The respondent agrees that the failure by the judge to apprise appellant's counsel of the receipt of the report, and his failure to invite submissions in relation to the same, amounts to a denial of fairness in the sentencing process and re-opens the discretion to this Court.
Mr Thomas, who appears for the appellant here, has submitted that we should adopt a view in relation to re-sentence which is different from that adopted by his Honour and more in line with the view that had been adopted by the prosecutor. He submits that we should re-impose sentences which will release the appellant from custody as soon as possible so that the appellant's reclamation can be continued within the community subject to some suitable supervision, in essence, by the Adult Parole Board. In this respect it should be noted that the appellant has now served nearly 18 months of the sentences which his Honour has imposed, and we also note that, following imposition of those sentences, the appellant was sentenced, I think by the Magistrates' Court, to a further term of ten months' imprisonment for breaches of sentences which had been suspended, but that those ten months, as we are now informed, were ordered to be served concurrently with the sentences which his Honour imposed. Those concurrent sentences have now been served. We are told that pursuant to his Honour's sentences the appellant would become eligible for release in March of next year. Mr Coghlan on behalf of the respondent submits that this Court should re-sentence on the basis that the appellant should be released from custody as soon as possible, but under some supervision.

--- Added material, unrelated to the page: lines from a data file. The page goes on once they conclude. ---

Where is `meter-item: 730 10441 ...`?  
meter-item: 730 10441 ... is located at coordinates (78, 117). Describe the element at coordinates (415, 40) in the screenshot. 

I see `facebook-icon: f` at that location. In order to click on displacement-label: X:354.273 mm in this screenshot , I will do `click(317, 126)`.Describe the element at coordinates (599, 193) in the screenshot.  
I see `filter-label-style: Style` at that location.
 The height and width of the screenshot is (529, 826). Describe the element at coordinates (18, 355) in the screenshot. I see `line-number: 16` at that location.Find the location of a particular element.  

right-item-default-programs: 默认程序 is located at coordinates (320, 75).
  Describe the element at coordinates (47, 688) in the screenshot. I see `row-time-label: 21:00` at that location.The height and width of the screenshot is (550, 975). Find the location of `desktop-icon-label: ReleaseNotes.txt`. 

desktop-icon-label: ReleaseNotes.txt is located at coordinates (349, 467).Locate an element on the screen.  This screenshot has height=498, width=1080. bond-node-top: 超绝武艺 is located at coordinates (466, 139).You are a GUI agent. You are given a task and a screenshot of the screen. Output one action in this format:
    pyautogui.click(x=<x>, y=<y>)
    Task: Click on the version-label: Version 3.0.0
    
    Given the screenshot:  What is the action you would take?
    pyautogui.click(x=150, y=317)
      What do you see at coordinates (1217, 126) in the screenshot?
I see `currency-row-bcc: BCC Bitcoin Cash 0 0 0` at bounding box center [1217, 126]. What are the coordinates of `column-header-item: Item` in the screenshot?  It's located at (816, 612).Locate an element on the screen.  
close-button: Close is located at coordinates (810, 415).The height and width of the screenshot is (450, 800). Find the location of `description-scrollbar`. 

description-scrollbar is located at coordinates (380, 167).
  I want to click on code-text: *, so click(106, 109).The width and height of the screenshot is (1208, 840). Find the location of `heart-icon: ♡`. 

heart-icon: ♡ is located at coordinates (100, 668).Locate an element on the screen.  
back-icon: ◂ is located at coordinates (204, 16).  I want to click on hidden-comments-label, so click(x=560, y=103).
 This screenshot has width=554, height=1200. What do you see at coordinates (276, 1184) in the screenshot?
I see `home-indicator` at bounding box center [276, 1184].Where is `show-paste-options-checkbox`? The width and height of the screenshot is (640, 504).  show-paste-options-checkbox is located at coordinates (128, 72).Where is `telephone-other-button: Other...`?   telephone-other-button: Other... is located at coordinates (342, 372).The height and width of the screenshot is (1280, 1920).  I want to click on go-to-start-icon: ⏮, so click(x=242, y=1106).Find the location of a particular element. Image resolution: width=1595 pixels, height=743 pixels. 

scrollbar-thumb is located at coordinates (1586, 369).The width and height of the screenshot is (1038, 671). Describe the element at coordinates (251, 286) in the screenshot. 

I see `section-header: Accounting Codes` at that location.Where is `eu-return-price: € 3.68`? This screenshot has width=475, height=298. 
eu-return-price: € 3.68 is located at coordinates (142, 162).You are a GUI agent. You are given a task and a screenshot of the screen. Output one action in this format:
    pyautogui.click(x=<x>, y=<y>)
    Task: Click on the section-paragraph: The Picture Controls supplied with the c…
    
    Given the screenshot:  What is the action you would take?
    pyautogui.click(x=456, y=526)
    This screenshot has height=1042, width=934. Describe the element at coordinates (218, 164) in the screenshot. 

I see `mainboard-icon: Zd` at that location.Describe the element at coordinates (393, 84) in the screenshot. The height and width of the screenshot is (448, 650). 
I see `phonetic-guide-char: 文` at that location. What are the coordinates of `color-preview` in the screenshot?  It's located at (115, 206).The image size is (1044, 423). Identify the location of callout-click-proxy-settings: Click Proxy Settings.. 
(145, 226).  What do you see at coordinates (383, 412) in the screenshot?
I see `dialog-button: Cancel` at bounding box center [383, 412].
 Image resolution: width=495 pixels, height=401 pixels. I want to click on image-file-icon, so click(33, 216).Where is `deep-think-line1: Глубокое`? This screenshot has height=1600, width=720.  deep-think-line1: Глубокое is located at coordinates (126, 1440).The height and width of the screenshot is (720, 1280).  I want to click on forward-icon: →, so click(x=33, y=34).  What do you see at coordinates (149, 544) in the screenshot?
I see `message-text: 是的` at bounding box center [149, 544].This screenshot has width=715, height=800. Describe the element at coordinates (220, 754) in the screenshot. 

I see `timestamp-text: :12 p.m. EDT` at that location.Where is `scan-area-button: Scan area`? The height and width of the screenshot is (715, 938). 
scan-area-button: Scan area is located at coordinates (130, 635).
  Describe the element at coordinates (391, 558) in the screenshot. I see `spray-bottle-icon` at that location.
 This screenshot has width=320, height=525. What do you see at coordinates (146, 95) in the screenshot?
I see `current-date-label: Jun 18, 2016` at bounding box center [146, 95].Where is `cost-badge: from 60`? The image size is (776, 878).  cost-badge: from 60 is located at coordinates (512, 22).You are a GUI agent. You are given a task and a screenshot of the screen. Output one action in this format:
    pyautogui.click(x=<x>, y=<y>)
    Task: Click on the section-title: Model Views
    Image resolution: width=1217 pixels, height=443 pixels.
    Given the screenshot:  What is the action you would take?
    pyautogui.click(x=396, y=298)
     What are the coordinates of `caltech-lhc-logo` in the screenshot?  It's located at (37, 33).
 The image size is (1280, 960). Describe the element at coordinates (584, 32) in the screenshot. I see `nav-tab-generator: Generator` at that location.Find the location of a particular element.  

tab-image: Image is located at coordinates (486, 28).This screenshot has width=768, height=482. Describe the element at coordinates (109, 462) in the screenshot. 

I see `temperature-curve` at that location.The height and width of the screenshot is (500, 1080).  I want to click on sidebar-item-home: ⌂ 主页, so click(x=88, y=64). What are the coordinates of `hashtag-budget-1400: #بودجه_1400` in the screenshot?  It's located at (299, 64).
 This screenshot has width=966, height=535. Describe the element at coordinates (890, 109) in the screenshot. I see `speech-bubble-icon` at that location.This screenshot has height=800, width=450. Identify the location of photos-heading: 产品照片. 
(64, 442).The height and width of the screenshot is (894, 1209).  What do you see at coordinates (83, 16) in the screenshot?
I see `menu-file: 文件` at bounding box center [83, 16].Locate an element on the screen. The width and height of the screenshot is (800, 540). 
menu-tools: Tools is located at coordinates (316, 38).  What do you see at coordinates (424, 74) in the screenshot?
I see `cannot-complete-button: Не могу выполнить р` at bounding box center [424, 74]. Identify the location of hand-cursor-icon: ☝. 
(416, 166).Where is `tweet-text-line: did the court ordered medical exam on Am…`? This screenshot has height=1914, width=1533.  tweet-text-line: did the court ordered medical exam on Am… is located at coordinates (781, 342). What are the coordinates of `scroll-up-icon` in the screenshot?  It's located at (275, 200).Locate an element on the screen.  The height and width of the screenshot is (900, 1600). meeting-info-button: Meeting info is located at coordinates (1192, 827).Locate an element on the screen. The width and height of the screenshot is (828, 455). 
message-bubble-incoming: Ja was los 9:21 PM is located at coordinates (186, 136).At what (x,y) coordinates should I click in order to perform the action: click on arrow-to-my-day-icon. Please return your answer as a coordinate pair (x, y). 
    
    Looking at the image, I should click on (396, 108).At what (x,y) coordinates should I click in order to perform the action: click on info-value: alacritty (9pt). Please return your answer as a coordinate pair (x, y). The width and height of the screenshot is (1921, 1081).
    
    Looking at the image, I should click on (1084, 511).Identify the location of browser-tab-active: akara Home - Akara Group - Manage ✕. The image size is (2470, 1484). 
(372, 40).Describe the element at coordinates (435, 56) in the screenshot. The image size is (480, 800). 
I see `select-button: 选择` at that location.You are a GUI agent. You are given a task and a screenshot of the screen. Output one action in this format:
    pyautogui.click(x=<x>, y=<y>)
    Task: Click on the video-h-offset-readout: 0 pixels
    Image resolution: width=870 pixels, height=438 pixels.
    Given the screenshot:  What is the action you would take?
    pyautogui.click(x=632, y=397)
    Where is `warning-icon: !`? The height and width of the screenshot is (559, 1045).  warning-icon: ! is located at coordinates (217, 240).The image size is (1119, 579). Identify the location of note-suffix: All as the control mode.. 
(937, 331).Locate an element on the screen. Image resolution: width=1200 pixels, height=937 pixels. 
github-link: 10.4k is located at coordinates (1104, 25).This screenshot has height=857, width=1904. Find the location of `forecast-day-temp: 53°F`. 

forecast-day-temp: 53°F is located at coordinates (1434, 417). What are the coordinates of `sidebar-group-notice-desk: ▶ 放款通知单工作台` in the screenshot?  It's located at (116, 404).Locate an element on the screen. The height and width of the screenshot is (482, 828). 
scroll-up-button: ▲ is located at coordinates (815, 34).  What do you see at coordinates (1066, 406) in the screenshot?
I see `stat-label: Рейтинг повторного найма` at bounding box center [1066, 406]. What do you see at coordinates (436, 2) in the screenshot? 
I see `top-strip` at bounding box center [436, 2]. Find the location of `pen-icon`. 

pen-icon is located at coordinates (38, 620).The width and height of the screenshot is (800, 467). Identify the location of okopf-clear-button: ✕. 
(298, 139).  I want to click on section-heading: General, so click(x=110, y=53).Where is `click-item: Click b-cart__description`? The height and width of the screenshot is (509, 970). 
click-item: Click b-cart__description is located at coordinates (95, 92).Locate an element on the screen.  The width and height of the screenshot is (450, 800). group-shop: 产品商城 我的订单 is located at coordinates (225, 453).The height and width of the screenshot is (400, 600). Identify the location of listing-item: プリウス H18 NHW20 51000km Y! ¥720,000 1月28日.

In the circumstances I would myself re-sentence the appellant as follows: on count 1 - one month's imprisonment; on count 2 - two years' imprisonment. The total effective sentence would therefore be two years' imprisonment. I would order that the appellant serve a minimum period of 18 months' imprisonment before becoming eligible for parole. I note that he has already served some 525 days pursuant to the sentence imposed, which effectively means that he has a very short period to serve before he becomes eligible for release on parole.
CHARLES, J.A.:
I agree.
VINCENT, J.A.:
I also agree.
WINNEKE, P.:
The formal orders of the Court are as follows:
The appeal is allowed.
The sentences imposed by the County Court are quashed. In lieu thereof this Court imposes the following sentences: on count 1, one month's imprisonment; on count 2, two years' imprisonment. The total effective sentence is therefore one of two years' imprisonment. The Court directs that the appellant serve a period of 18 months' imprisonment before becoming eligible for parole.
Pursuant to s.18 of the Sentencing Act 1991 we declare that the appellant has already served 525 days pursuant to the sentence that we have imposed.